Data rows:

* * *

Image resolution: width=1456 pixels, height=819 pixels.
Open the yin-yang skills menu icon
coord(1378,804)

* * *

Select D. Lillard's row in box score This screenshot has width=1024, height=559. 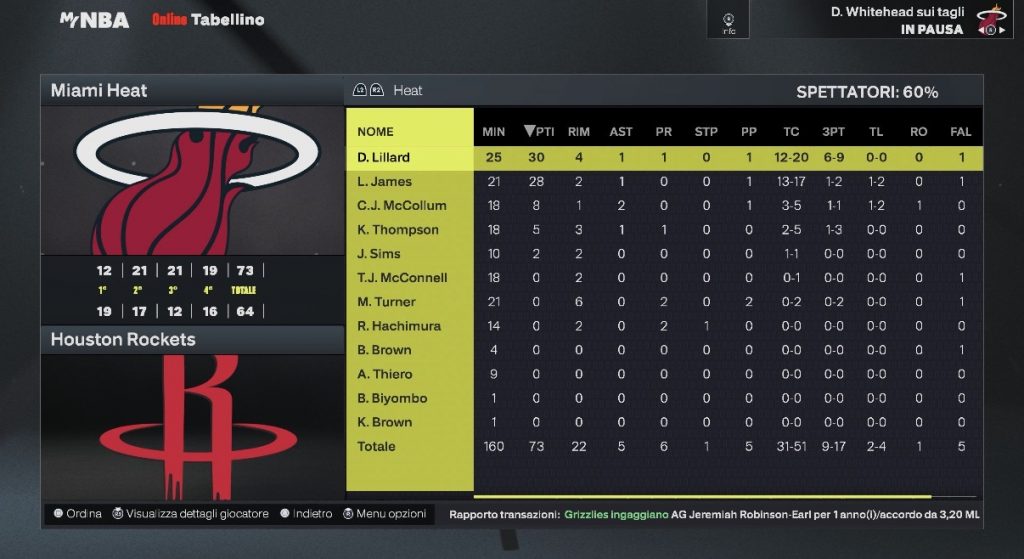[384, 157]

* * *

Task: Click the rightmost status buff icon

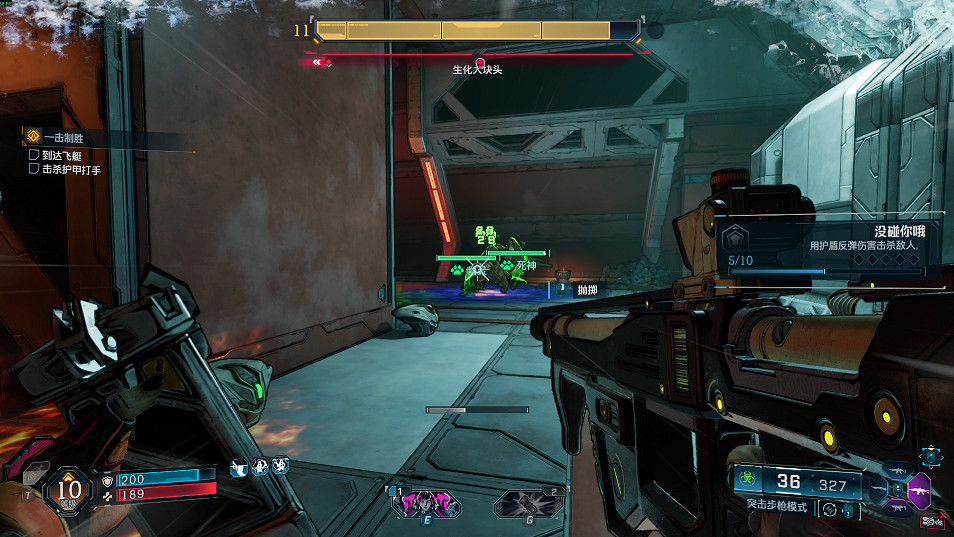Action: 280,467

* * *

To do: Copy the entries from the line containing "Image resolution: width=1456" through the line containing "coord(1378,804)", including both of those lines, character for character.

Problem solution:
Image resolution: width=1456 pixels, height=819 pixels.
Open the yin-yang skills menu icon
coord(1378,804)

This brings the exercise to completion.